# Threaded vs Non-threaded CO2 Tanks



## MDT (Aug 8, 2014)

I want to start getting into pressurized CO2, but start off really cheap.

I was thinking the Fluval Mini Pressurized 20g kit: Amazon.com : Fluval Mini Pressurized 20g-CO2 Kit - 0.7 ounces : Aquariums : Pet Supplies

However, I would plan on buying replacement tanks from a much cheaper source, but they only sell them as non-threaded CO2 tanks

Does it matter if it is threaded or non-threaded? Specifically with this CO2 kit?

Here is the source I plan to buy replacement tanks from: 16 Gram CO2 Non Threaded Chargers 1 Box 30 Units | eBay

Thanks for your time!


----------



## Daryl (Jun 1, 2010)

Hopefully someone who has used the Fluval mini will chime in - I presume that the threaded tanks would be a requirement for attaching the regulator, but without actually having any experience with that kit it is purely speculation.

My advice would be to keep an eye on the classifieds and try to pick up a used CO2 set-up from a member. Or, contact Canadian Aquatics - their set-ups are pretty good value. I bought my system from J&L. I got it on boxing day sale so I saved some money, but it was still expensive. But I'm thrilled so far with my regulator (I bought the brass model that was slightly more expensive than the Milwaukee model).


----------



## C-kidder (Aug 2, 2014)

As somebody who doesn't do the whole co2 in my tanks but I am a Avid paintballer I can tell you that a typical CO2 cylinder sits at roughly 1200 PSI and has the same output with a paintball style regulator. (thread on style). I assume that a non threaded tank would have to be regulated before it leaves the tank otherwise that tank is going to go for a very scary ride.

Edit. I clicked on the picture for the amazon link.

Looks like the fluval uses a smaller tank compared to the threaded style paintball tanks. 
Fluval uses a 20 gram cylinder that uses a pin and puncture style system to break the top cover. 
Paintball tank's are 5-20 Ounces they will use a regulator that has a 2 way valve and a pin that gets depressed for filling. (personally if it was me this is the way to go if you can't afford a scuba tank) It cost 5 dollars to fill a paintball tank up to 20 ounces at a dive shop or paintball store rather then $16 plus shipping for under 1.5 ounces of co2 from the fluval canisters.

The smaller tanks don't use threads but the 20 gram ones are big enough that if they blew loose they would cause some serious damage. I did find 5 for the same price as the 3 fluval ones but its still a rip off.

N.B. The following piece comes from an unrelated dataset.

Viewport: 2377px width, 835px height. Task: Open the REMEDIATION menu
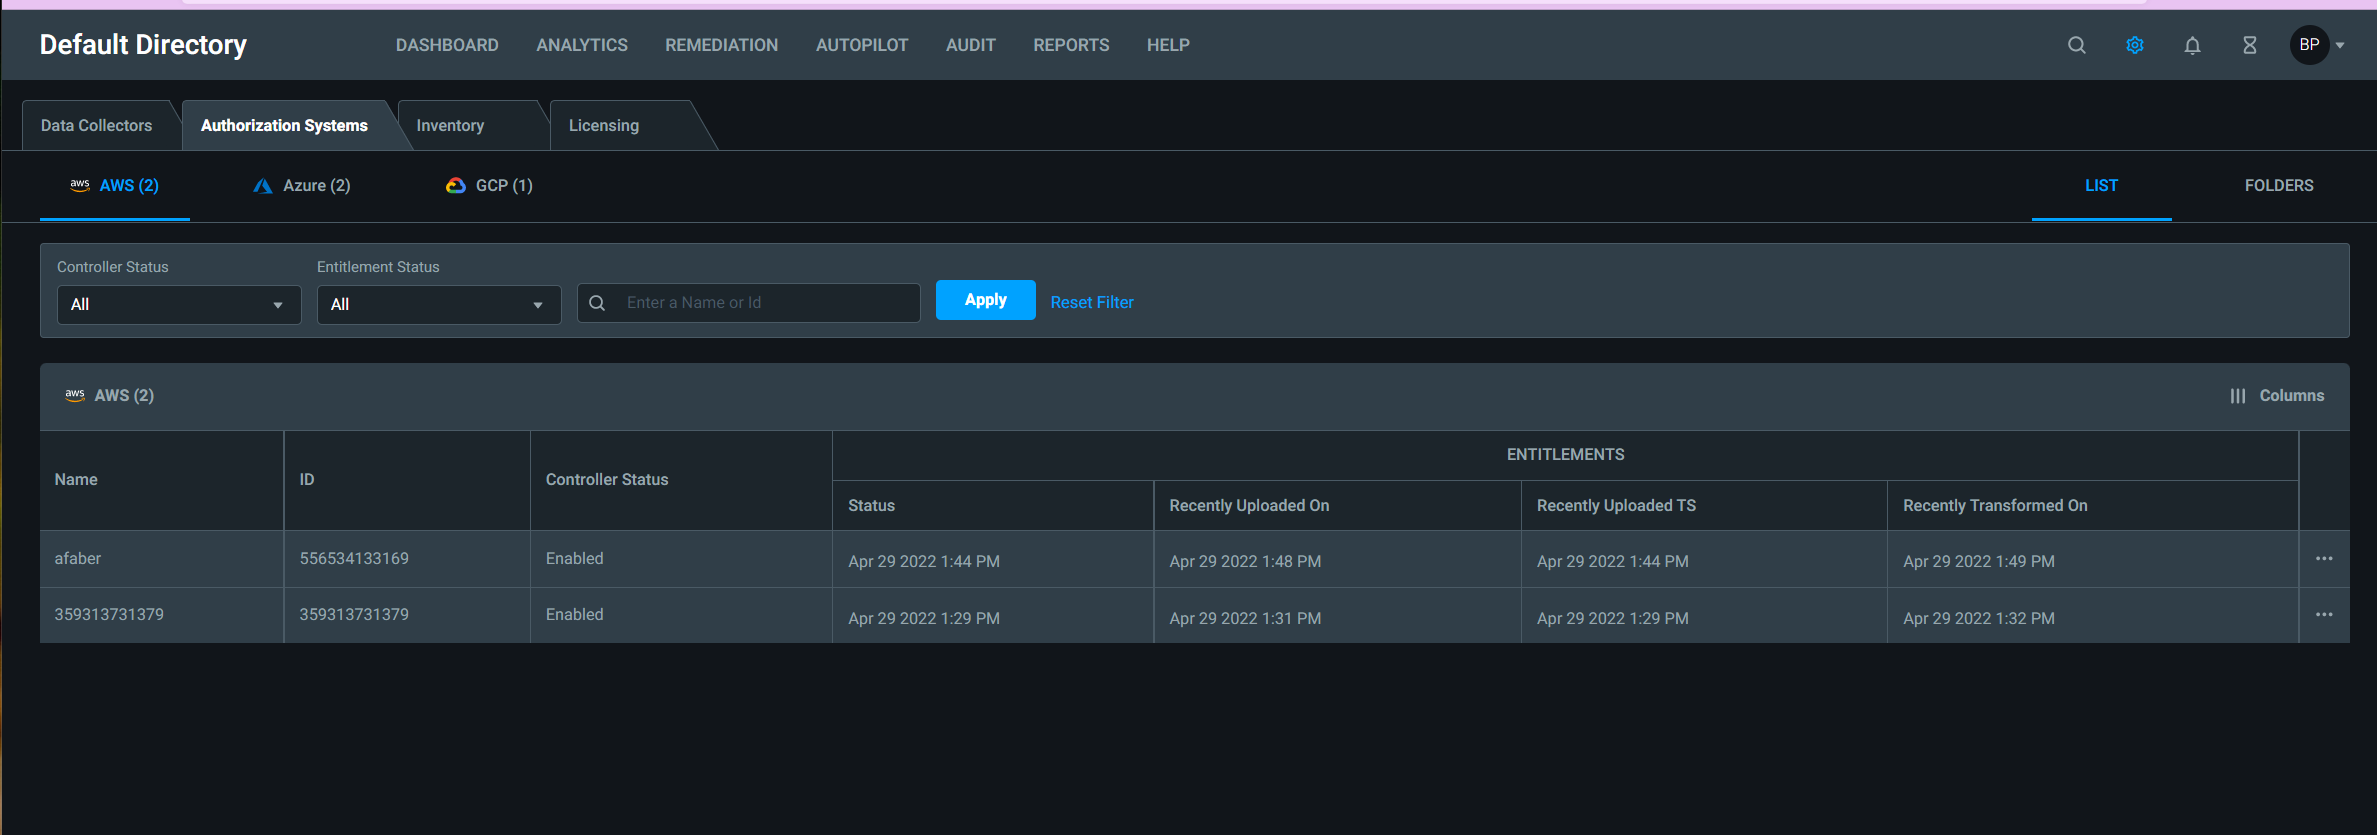[721, 45]

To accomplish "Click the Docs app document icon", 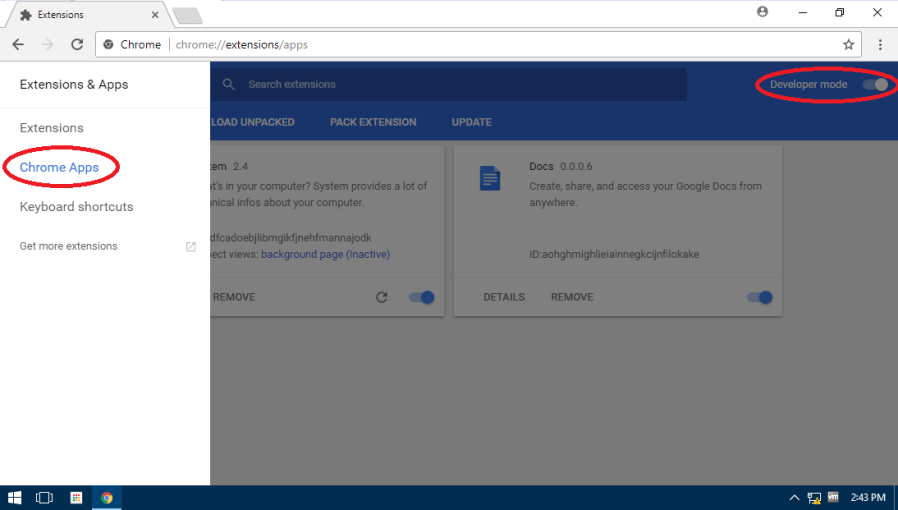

http://www.ebay.com/itm/Genuine-Inn...270?pt=LH_DefaultDomain_0&hash=item43d6dd2a06


----------



## Niku (Feb 11, 2014)

The fluval system is crap. You have to us there diffuser which is just a double cup thing that sits the co2 in the water long enough for it to be absorbed. I own the 20 gram kit and haven't used it in close to a year. I picked my whole kit off another member here for less then $200 if you want to spend the time getting your tank parameters right and growing plants don't cheap out on the basics. It just leads to potentially hobby ending frustration down the road. You don't have to spend a fortune getting gla equipment but set yourself up for success. With all that in mind I have the 88 gram fluval kit plumbed thru a solenoid and then thru a needle valve and it works ok for my 15. As soon as the tank is empty I'm switching to a 5# tank but until then it does work ... the kit is 3/4 the price of what I paid for my first setup mind you but it works.


----------



## Niku (Feb 11, 2014)

The fluval system is crap. You have to use there diffuser which is just a double cup thing that sits the co2 in the water long enough for it to be absorbed. I own the 20 gram kit and haven't used it in close to a year. I picked my whole 20# kit off another member here for less then $200 if you want to spend the time getting your tank parameters right and growing plants don't cheap out on the basics. It just leads to potentially hobby ending frustration down the road. You don't have to spend a fortune getting gla equipment but set yourself up for success. With all that in mind I have the 88 gram fluval kit plumbed thru a solenoid and then thru a needle valve and it works ok for my 15. As soon as the tank is empty I'm switching to a 5# tank but until then it does work ... the kit is 3/4 the price of what I paid for my first setup mind you but it works.


----------